Here's the guy responsible for many of us trying to match paint colors!
http://www.shorpy.com/node/21451?size=_original#caption
Interesting...
Regards, Ed
Kodachrome was amazing stuff, and Jack Delano was a master with it. The skin tones look so good I am inclined to believe that the colors of the paint samples in the photo are also very likely quite accurate and usable.
We have yet to know how well today's digital photos will survive given the changes in preservation media that can almost make the issue moot. A floppy disc may be in perfect condition, but if you have no way to play it ... My outside hard drive holds many photos but if USB ports cease to exist I am up the creek without a paddle.
I would also point out that last night I played one of the first music CDs I ever acquired (and in the 1980s they were billed as lasting forever even if you spread peanut butter on them and rubbed them against the floor) is no longer listenable due to "bronzing" - deterioration due to air getting between the metal disc in the middle and the thin plastic covering on either side. Every CD from that particular label from that era has the same bronzing problem which I observed too late to make back up copies.
And for years I have preserved all my photos on CD-Rs ....
Dave Nelson
I agree Dave, once again they had it right the first time.
I've got a boxful of my father's B&W negatives that date back to the late 1930s. Most of them are still in very good shape. A few are damaged, especially those that had a big fingerprint on them. The oils on your hand aren't good for film. I doubt most people will be able to access all those selfies they're taking in another 70 years.
Charles Cushman used Kodachrome and his photos from the late 30s and 40s are in surprisingly good condition. If you're not familiar with his collection you can see it here...
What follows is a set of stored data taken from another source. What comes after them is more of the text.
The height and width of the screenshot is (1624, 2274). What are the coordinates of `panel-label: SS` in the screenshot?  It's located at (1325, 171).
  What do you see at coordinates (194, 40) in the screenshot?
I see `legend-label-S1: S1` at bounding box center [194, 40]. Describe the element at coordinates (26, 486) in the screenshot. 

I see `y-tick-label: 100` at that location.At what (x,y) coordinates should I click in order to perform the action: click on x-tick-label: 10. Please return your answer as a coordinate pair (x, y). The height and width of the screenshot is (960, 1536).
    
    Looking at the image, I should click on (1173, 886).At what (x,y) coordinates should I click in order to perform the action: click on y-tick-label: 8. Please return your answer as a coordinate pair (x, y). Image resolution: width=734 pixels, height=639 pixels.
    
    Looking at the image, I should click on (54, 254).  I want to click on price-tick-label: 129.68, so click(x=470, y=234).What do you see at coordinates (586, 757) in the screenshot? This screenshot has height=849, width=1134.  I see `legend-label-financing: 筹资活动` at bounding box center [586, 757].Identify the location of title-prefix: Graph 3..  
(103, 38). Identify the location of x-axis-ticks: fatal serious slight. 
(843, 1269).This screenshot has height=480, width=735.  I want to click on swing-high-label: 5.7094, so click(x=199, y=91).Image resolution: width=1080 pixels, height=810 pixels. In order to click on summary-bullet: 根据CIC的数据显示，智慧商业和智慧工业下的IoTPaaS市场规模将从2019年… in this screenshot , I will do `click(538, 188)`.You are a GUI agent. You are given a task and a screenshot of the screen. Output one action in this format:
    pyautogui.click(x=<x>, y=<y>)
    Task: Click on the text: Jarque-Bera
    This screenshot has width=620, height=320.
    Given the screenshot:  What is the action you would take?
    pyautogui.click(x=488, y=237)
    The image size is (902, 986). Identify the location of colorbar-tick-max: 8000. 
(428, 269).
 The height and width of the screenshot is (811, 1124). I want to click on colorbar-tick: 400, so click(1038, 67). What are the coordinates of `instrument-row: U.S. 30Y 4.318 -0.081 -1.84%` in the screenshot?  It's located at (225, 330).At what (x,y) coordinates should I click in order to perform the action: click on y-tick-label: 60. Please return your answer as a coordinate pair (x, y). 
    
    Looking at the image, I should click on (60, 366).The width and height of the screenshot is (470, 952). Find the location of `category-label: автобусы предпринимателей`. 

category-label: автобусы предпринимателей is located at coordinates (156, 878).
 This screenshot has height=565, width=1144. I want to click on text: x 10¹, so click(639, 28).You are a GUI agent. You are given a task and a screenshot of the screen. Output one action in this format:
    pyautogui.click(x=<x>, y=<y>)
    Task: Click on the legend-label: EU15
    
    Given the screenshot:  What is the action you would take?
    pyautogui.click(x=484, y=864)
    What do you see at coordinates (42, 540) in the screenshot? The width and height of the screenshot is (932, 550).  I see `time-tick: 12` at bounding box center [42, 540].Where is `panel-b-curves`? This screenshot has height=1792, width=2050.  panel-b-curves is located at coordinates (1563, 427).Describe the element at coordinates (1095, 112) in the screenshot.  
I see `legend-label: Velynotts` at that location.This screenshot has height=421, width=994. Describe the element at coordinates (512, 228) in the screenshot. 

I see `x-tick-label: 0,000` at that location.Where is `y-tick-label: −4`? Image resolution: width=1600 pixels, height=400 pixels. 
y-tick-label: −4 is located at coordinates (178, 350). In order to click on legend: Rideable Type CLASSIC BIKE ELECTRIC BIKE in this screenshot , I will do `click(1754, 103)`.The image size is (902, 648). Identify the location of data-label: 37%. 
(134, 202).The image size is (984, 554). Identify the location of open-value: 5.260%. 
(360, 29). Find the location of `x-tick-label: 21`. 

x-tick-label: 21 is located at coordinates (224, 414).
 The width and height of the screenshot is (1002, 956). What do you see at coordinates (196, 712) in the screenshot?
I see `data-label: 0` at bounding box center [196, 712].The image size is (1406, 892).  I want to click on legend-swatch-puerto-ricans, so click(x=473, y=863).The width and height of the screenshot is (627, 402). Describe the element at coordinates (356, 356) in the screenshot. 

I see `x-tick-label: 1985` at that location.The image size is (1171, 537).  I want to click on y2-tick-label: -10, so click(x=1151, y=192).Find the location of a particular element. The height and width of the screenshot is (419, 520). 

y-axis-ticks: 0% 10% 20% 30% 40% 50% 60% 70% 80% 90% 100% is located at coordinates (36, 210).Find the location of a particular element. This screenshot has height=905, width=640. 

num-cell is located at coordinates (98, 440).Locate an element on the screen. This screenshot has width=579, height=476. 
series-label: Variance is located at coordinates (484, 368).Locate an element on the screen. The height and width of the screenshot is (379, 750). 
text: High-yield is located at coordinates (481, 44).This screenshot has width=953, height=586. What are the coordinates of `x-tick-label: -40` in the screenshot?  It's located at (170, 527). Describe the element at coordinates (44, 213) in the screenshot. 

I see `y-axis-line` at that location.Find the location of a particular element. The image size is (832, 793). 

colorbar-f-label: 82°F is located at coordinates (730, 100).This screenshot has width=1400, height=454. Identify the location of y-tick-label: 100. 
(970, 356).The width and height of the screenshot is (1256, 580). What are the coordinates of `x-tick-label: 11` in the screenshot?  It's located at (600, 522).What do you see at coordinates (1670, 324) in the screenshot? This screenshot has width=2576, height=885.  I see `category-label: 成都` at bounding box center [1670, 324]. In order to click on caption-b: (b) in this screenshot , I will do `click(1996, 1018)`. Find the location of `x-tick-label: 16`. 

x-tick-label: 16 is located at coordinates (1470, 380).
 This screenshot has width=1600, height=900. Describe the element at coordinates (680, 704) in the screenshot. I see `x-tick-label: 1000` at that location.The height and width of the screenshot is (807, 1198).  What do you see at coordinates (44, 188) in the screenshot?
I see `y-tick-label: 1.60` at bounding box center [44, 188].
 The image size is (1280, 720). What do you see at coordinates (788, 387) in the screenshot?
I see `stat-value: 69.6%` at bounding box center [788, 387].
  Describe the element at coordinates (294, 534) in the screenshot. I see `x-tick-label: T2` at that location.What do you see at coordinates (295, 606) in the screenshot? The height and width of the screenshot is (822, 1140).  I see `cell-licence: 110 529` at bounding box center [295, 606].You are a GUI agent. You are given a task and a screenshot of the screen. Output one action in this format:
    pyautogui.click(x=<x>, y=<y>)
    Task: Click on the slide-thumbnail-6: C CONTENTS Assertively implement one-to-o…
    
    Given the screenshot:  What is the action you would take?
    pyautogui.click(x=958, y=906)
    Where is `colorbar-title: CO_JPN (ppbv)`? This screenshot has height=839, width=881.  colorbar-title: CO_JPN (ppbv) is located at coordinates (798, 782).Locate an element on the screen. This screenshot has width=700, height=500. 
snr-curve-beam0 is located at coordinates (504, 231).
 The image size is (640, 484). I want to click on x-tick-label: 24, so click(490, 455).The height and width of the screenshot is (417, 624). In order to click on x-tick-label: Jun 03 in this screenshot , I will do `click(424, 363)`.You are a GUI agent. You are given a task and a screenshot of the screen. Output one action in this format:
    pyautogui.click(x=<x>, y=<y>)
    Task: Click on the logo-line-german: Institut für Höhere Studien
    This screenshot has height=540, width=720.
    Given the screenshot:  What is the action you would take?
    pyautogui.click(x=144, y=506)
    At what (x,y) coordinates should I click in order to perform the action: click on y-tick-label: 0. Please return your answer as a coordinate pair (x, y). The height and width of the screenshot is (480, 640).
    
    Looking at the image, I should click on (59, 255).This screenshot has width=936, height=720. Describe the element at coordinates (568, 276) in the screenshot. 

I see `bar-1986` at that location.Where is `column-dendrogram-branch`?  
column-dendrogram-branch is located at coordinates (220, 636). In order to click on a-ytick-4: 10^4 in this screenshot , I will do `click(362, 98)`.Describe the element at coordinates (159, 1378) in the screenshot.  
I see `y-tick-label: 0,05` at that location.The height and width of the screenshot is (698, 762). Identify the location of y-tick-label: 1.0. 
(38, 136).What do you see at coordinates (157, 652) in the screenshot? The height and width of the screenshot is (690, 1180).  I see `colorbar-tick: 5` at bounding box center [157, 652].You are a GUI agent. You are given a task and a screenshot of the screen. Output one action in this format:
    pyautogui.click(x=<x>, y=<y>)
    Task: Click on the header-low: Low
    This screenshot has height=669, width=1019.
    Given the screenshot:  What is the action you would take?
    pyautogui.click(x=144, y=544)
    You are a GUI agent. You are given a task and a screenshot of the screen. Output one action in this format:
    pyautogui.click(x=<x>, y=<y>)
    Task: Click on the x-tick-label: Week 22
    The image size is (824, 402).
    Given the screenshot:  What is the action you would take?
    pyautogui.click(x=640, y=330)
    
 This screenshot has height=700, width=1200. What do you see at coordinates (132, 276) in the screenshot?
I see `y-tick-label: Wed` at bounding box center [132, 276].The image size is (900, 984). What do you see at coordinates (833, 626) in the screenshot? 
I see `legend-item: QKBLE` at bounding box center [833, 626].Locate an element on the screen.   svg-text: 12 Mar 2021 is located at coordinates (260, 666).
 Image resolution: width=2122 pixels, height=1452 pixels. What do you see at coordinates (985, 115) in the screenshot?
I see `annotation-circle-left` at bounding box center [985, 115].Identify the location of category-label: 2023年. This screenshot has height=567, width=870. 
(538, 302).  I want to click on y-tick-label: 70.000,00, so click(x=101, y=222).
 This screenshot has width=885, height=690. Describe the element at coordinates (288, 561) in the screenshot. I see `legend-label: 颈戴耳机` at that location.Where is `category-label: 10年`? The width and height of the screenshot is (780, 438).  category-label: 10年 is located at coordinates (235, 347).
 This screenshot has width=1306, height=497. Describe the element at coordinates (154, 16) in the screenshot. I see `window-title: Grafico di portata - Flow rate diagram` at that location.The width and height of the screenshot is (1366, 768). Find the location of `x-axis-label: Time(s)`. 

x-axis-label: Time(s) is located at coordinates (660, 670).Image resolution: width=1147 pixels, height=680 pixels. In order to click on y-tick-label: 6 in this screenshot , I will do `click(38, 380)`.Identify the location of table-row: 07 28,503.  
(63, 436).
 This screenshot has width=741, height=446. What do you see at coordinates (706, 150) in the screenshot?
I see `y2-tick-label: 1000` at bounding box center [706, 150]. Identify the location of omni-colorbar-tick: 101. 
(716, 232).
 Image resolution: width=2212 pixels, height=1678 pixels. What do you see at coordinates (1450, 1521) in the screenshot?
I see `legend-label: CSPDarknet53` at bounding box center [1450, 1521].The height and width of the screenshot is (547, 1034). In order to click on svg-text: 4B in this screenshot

http://webapp1.dlib.indiana.edu/cushman/index.jsp
Not a lot of train pics, but there are some. Plenty of shots of Chicago and NYC in the 40s and 50s for those who model the transition era.
Steve S
Somewhere on the web, the conversation that I once found about the green on D&RGW boiler jackets must still exist. It filled a single giant page of HTML with argument, and concluded with someone observing that the Colorado Railroad Museum had once had a dried-out can of green paint that had allegedly been mixed by the shop force at Salida, and was preserved for precisely that reason- until someone unknowingly thought it was just a dried-up can of old paint, and threw it out.
We have it easy, American railroad liveries in the B&W era were pretty simple: black,white, Pullman green, boxcar red, red oxide, Tuscan Red, and Reefer Orange will get you a long way- the Brits devote whole books to just figuring out what the colors looked like.
http://mprailway.blogspot.com
"The first transition era - wood to steel!"